Williams, taking her sixth crack at tying Margaret Court‘s record 24 Grand Slam singles titles, could face defending champion Angelique Kerber or and an unseeded Maria Sharapova in the fourth round. If she makes the quarterfinals, top-ranked Ashleigh Barty or 2017 Wimbledon winner Garbine Muguruza could await.

Williams debated daily in May whether to skip the French Open after withdrawing from her previous three events with health problems, namely a left knee injury.
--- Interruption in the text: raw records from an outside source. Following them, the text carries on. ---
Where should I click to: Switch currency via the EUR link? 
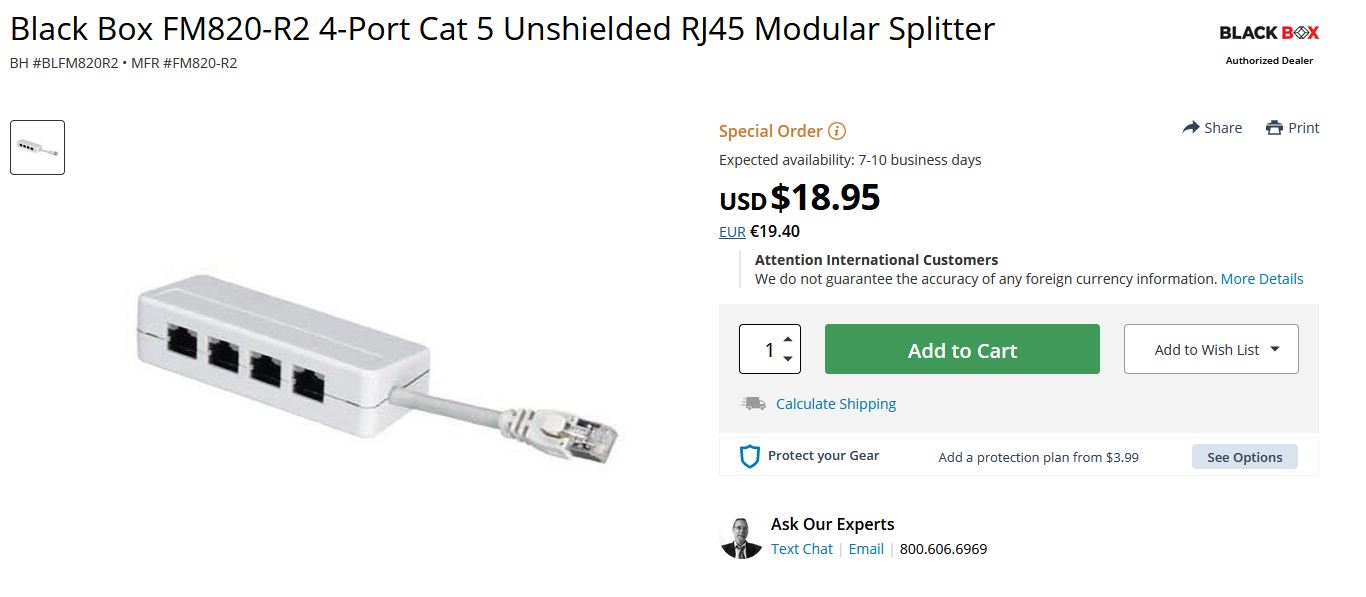tap(732, 232)
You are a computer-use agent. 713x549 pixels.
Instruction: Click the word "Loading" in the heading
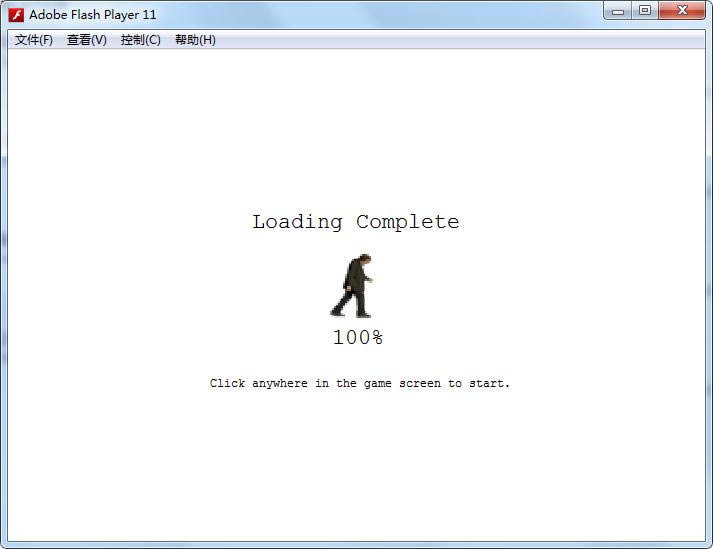point(297,222)
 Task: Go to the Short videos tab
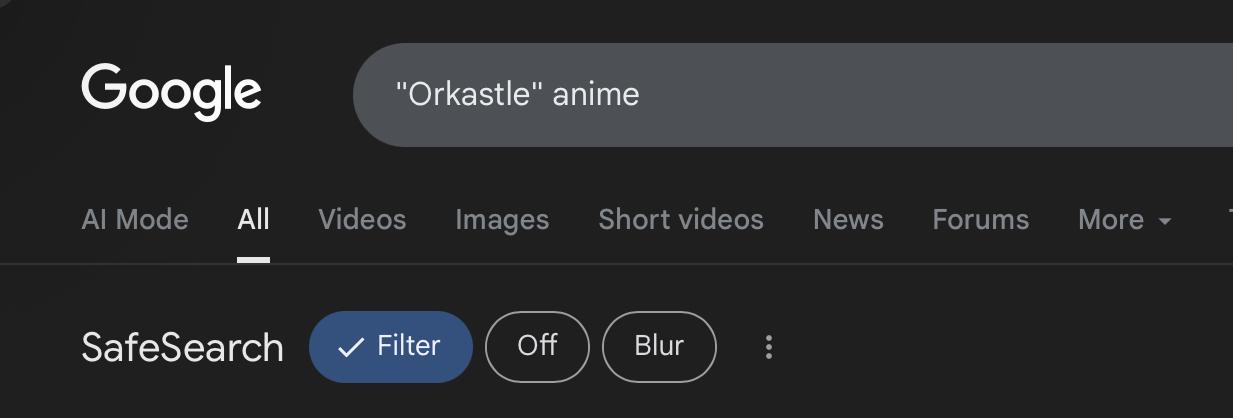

She played in Paris anyway, not at 100 percent, and was bounced in the third round for her earliest Grand Slam exit in five years.

The 37-year-old mom, who made the 2018 Wimbledon final after a life-threatening childbirth 10 months earlier, said she’s had “a good week and a half” of prep.
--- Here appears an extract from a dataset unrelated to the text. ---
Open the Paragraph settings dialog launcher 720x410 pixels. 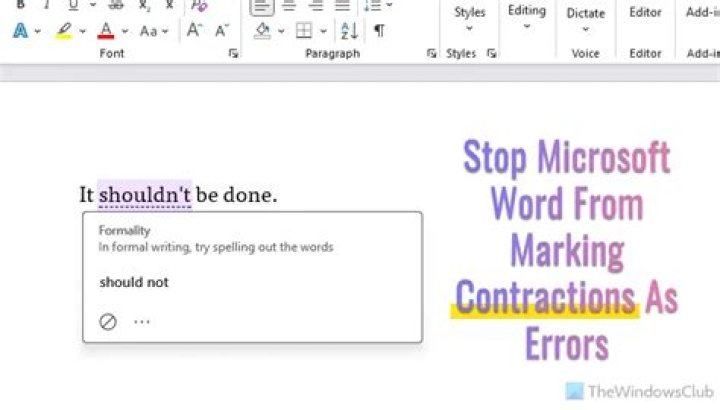[x=431, y=54]
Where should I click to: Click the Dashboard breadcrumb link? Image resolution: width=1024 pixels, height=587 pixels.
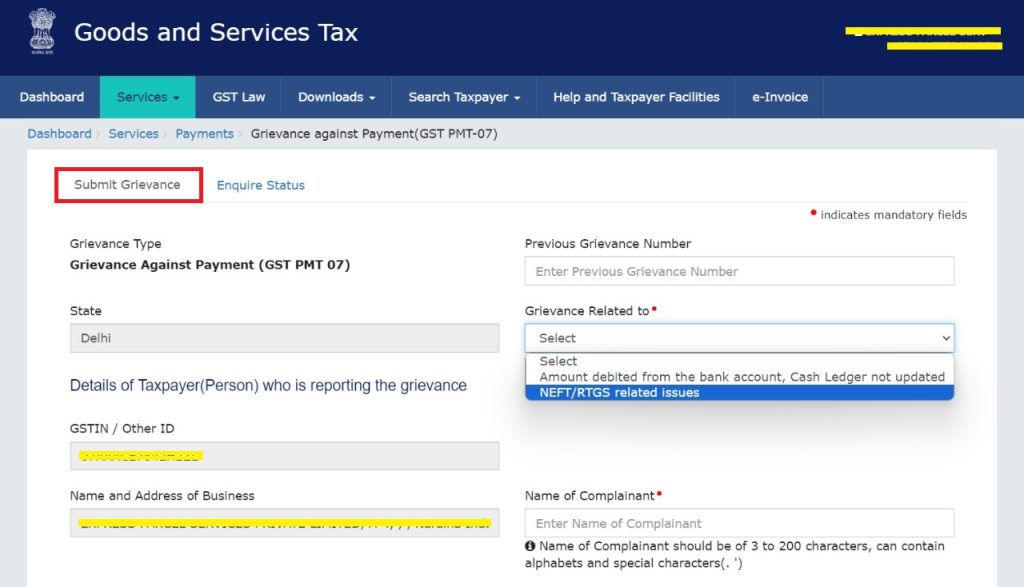coord(59,134)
“I just haven’t had enough match play, quite frankly,” said Williams, a seven-time Wimbledon winner. “I haven’t had the best time and preparation that I normally would have.”

WIMBLEDON: Men’s Draw | Women’s Draw

Nadal is seemingly healthier, having trained on grass in his native Mallorca since lifting his 12th French Open title on June 9. His opportunity at Wimbledon: move within one Grand Slam title of Roger Federer‘s male record 20. But Nadal has gotten past the fourth round at the All England Club just once in the last seven years, reaching the semifinals in 2018.

Just to get to a potential semifinal with Federer, Nadal might have to go through Nick Kyrgios in the second round, two-time Wimbledon semifinalist Jo-Wilfried Tsonga or Canadian Denis Shapovalov in the third round, 2017 Wimbledon runner-up Marin Cilic in the fourth round and two-time French Open runner-up Dominic Thiem in the quarters. Kyrgios, Shapovalov, Cilic and Thiem have all beaten Nadal in the last two years.

But Nadal is concerned about his first-round opponent, 258th-ranked Yūichi Sugita, who advanced through qualifying this week and beat Lukas Rosol, who shocked Nadal in the second round of 2012 Wimbledon.

“Tuesday going to be my first match,” on grass this year, Nadal acknowledged. “Going to be a tough one, a tough start against a player who already played three matches here. So is a challenge.”

Eight-time Wimbledon winner Federer and defending champ Novak Djokovic are the favorites.

Federer grabbed his 102nd career tour title at a grass-court tune-up event in Halle, Germany, a week ago. He was drawn into a quarter with No. 8 Kei Nishikori and No. 9 John Isner, neither of whom has taken a set off the Swiss on grass. He’s coming off playing a full clay-court season — swept by Nadal in the French Open semifinals — for the first time since 2015.

“I’m happy I was able to adjust again on the grass,” said the 37-year-old Federer, who became the oldest modern-era Wimbledon men’s champion with his last title two years ago. “I came through Halle, the clay court season, French Open, without any injuries, feeling good. I guess I would be ready for longer rallies.”

Djokovic, like Nadal, has not played since Roland Garros. But Wimbledon was the scene last year of his return to the top of the sport after falling out of the top 20. He was the lowest-ranked man to win at the All England Club since 2001, and it catapulted him to titles at the U.S. Open and Australian Open.

“That’s what kind of gave me that push and also a huge relief,” Djokovic said of his fourth Wimbledon title. His road to a fifth could include No. 7 Stefanos Tsitsipas in the quarterfinals and Kevin Anderson, whom he swept in last year’s final, in the semis.

But as with Williams and Nadal, it’s tougher to gauge prospects before Wimbledon than perhaps any other Slam without the grass-court experience this season. Williams last played a grass tune-up event in 2011, but she’s also won Wimbledon three times since then.

“I know how to play tennis,” she said, smiling.